At the same time, since the perceptron does not remember what it generated earlier, there is no sequence. Every launch is like the first time for him. When they came up with the idea of adding memory to each neuron, they were invented recurrent networks in which all neurons memorized their previous responses. And when were they launched in a new way, they used the information they remembered as an additional input. It turns out that the neuron could give itself a command to the future that this or that action needs to be done differently.
With such work, only one problem appeared – remembering all the past results, a large number was formed in sets the number of inputs, and it turned out that it became impossible to train such a large volume of connections. As a result , it turned out, that the neural network cannot be trained, since it does not know how to forget.
Initially, this problem was solved like this – the neurons had their memory cut off, but later it was invented as "memory" use special cells that are similar to computer memory or processor registers.
With such work, each cell could write a digit into itself, read or reset – they were called long cells and short-term memory (LSTM).

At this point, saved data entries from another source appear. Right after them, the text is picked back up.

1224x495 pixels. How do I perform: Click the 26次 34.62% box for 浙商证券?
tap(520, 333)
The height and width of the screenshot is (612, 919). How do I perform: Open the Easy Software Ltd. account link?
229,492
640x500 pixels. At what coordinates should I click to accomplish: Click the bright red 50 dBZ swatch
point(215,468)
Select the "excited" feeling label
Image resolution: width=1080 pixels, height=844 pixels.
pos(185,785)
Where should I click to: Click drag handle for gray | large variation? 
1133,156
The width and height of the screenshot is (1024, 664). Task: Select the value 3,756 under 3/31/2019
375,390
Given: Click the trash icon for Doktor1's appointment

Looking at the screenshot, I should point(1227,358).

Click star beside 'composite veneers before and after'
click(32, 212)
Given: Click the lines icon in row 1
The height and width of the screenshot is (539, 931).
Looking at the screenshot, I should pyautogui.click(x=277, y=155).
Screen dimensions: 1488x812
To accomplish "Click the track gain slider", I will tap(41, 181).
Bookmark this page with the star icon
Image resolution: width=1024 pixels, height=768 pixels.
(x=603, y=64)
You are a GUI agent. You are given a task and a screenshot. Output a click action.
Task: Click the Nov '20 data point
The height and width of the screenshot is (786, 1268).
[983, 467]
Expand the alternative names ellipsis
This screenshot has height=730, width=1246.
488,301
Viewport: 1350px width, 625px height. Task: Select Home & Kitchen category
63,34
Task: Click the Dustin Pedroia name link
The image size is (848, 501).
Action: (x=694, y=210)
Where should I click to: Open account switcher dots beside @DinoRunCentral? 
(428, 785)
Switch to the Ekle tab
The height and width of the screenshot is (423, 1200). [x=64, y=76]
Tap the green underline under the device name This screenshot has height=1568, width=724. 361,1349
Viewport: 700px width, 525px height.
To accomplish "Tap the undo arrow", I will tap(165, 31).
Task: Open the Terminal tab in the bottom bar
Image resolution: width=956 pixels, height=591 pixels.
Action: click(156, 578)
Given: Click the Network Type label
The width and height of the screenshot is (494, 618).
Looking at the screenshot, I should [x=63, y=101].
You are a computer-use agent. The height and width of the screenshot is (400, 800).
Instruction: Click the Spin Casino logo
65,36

At the moment when the neuron needed to put a reminder to itself in the future, it recorded this information in a cell, and when the history became unnecessary, the recorded data was reset in the cells and remained only "long-term" connections, by analogy with the classical perceptron. As a result, the network has learned not just to install current connections, but also set yourself reminders.
To train neural networks, they began to take a lot of voiced texts from various sources, and as it turned out, for a neural network to imitate a voice is a fairly simple task today. With the video, everything is more complicated, but they are being conducted work in this direction as well.
To get more detailed information, you can read the article Neural Network Zoo, it contains all types neural networks.